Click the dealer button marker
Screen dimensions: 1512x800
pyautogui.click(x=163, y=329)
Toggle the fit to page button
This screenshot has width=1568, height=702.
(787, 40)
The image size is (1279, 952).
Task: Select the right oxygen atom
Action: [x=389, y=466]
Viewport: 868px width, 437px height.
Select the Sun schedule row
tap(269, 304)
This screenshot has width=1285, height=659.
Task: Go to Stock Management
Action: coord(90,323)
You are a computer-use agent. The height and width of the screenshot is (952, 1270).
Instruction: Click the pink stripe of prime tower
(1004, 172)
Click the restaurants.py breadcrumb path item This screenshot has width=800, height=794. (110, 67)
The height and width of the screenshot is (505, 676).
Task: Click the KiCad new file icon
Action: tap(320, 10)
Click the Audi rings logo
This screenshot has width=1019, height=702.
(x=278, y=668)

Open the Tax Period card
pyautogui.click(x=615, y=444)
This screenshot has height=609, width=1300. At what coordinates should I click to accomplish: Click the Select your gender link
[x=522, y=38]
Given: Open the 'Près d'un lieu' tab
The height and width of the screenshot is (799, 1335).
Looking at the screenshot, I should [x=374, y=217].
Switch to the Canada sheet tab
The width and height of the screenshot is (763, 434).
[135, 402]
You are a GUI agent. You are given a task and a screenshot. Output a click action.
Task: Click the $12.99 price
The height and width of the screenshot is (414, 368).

Instructions for the task:
Output each record precisely as given.

Task output:
Click the dealer button marker
Screen dimensions: 1512x800
pyautogui.click(x=163, y=329)
Toggle the fit to page button
This screenshot has width=1568, height=702.
(787, 40)
The image size is (1279, 952).
Task: Select the right oxygen atom
Action: [x=389, y=466]
Viewport: 868px width, 437px height.
Select the Sun schedule row
tap(269, 304)
This screenshot has width=1285, height=659.
Task: Go to Stock Management
Action: coord(90,323)
You are a computer-use agent. The height and width of the screenshot is (952, 1270).
Instruction: Click the pink stripe of prime tower
(1004, 172)
Click the restaurants.py breadcrumb path item This screenshot has width=800, height=794. (110, 67)
The height and width of the screenshot is (505, 676).
Task: Click the KiCad new file icon
Action: tap(320, 10)
Click the Audi rings logo
This screenshot has width=1019, height=702.
(x=278, y=668)

Open the Tax Period card
pyautogui.click(x=615, y=444)
This screenshot has height=609, width=1300. At what coordinates should I click to accomplish: Click the Select your gender link
[x=522, y=38]
Given: Open the 'Près d'un lieu' tab
The height and width of the screenshot is (799, 1335).
Looking at the screenshot, I should [x=374, y=217].
Switch to the Canada sheet tab
The width and height of the screenshot is (763, 434).
[135, 402]
You are a GUI agent. You are given a task and a screenshot. Output a click action.
Task: Click the $12.99 price
The height and width of the screenshot is (414, 368).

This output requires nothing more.